» SOURCE DOCUMENT:
Segment Open
Some typical SBC features are also provided by the HiPath / Openscape telephony systems, so there is usually no need to install a SBC in the local network.

If a customer whishes to install a SBC within the local network, the local network must be configured according to the SBC’s documentation and guidelines.

If a SBC is used within the local network, it is recommended to disable STUN.

Far-end NAT traversal

Some ITSP use far-end NAT traversal mechanism like symmetric response routing.

There are differences in their implementations, so there is no general recommendation how to configure the HiPath / Openscape telephony system.

Some ITSP only activates their far-end NAT traversal support only, if they see known private IP address (e.g. 192.168.0.1 or any other RFC 1918) in SDP.

It may also make a difference if a call is made to (or coming from) another user of the ITSP or a different provider/phone company.
Segment Closed
» TASKS AND EXERCISES:
[1] Answer each question from the SBC and NAT traversal text.
(a) What does the text recommend doing when an SBC is used within the local network?
(b) Which far-end NAT traversal mechanism does it name as an example?
(c) What must some ITSPs see in SDP before they activate their far-end NAT traversal support?
[2] According to the SBC and NAT traversal text, why is there no general recommendation for configuring the HiPath / Openscape telephony system for far-end NAT traversal?
The collection entries play no role in this work.

[Collection entries]
Segment Open
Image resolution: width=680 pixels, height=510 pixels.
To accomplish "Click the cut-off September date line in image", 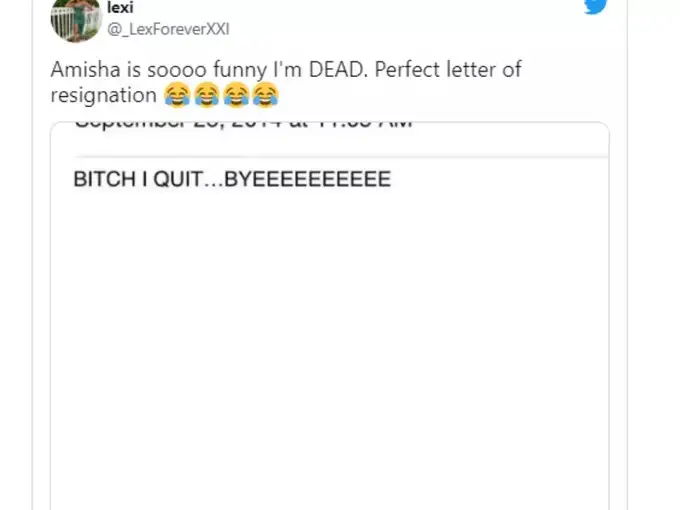I will [243, 125].
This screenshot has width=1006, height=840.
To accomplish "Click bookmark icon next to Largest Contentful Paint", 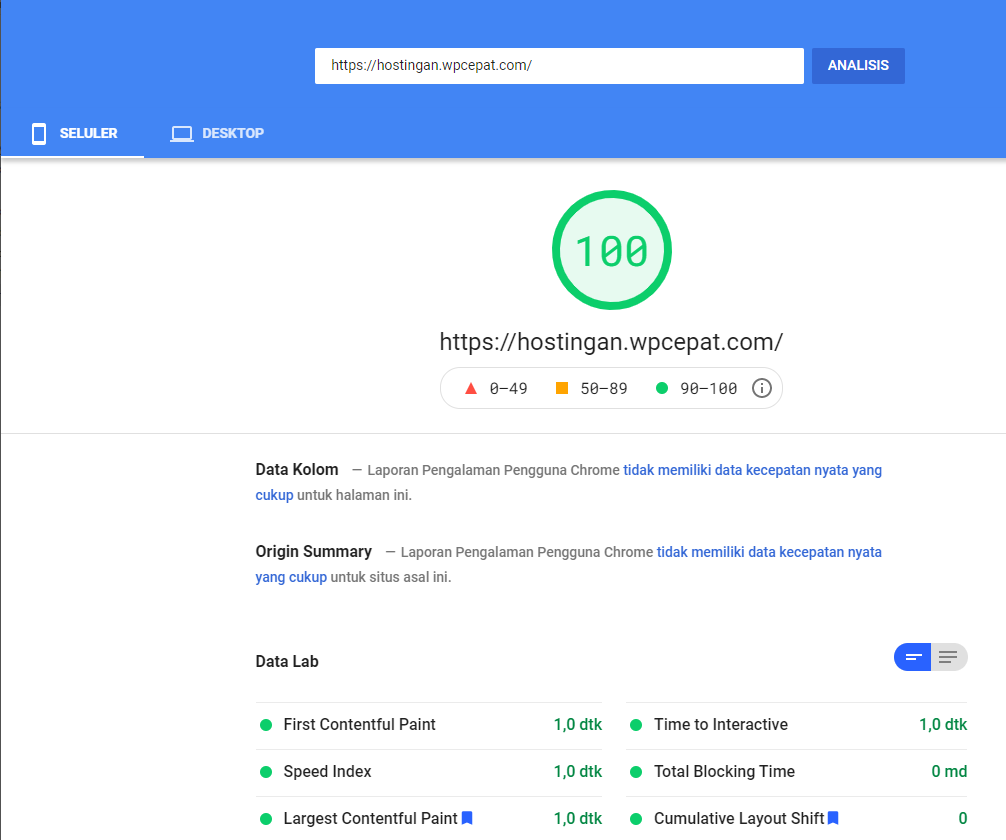I will pyautogui.click(x=467, y=818).
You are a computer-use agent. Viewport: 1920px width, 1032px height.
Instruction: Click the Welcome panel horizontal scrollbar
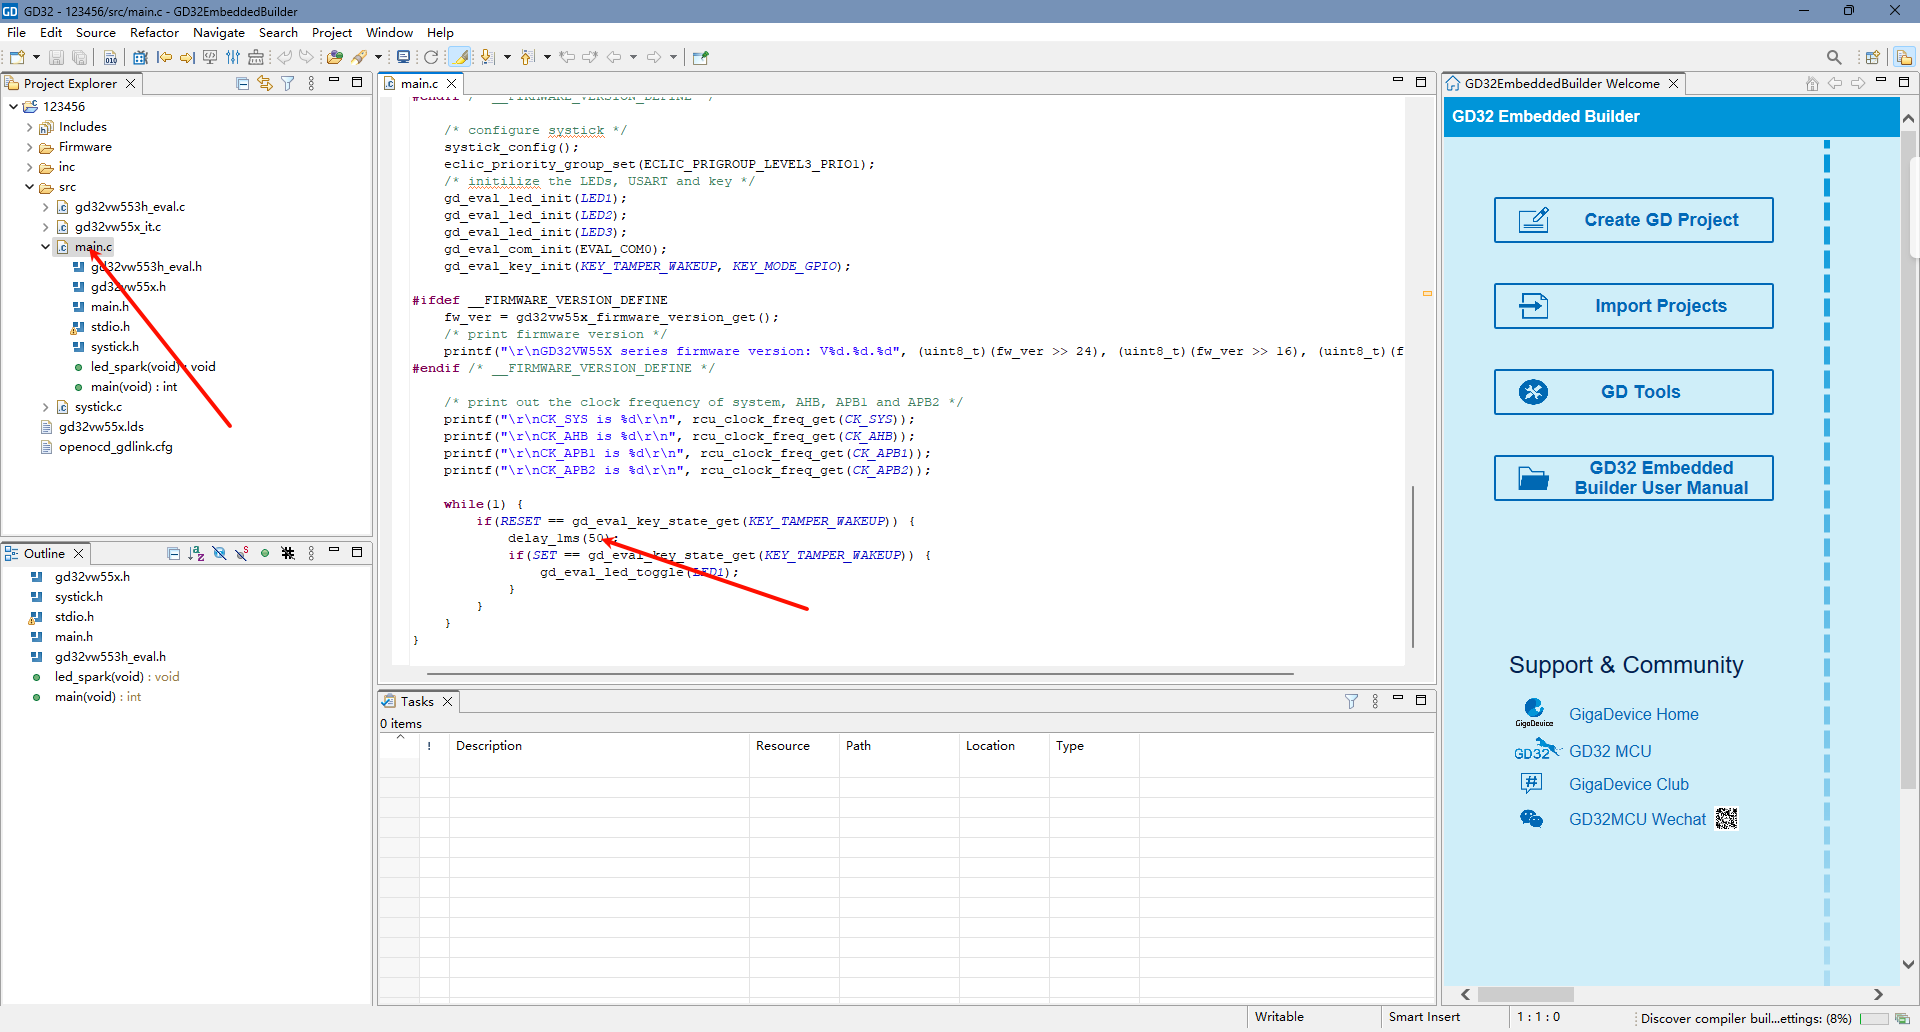tap(1525, 994)
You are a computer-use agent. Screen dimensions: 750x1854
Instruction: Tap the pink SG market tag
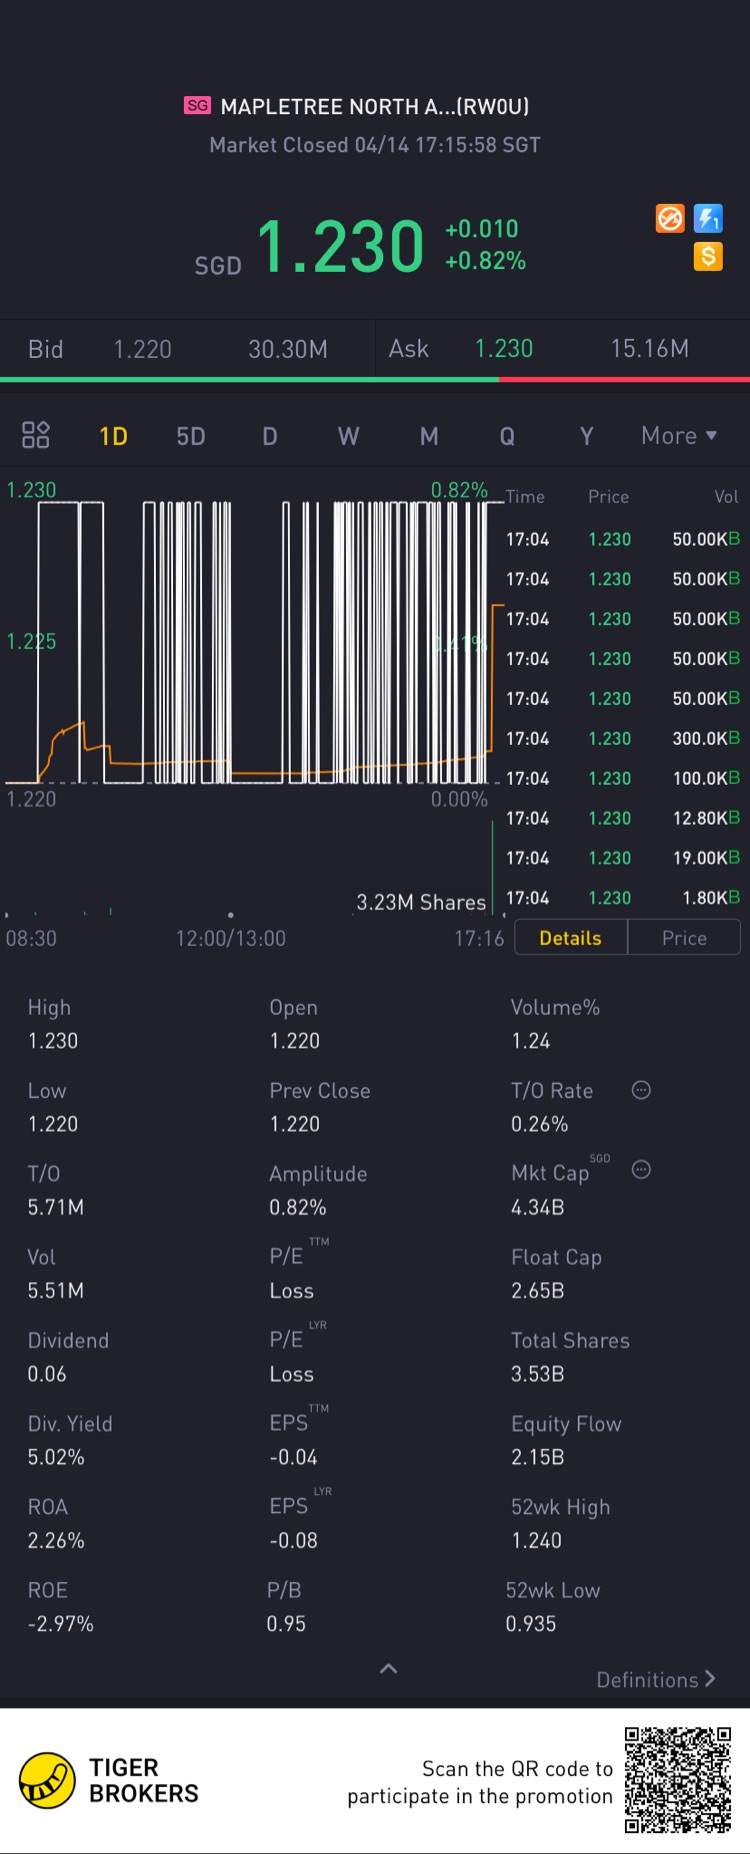tap(197, 105)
Segment Closed
» ANSWER LIST:
[1]
(a) Disable STUN.
(b) Symmetric response routing.
(c) A known private IP address, such as 192.168.0.1 or any other RFC 1918 address.

[2] ITSPs implement far-end NAT traversal differently, so no single configuration of the HiPath / Openscape telephony system can be recommended for all of them.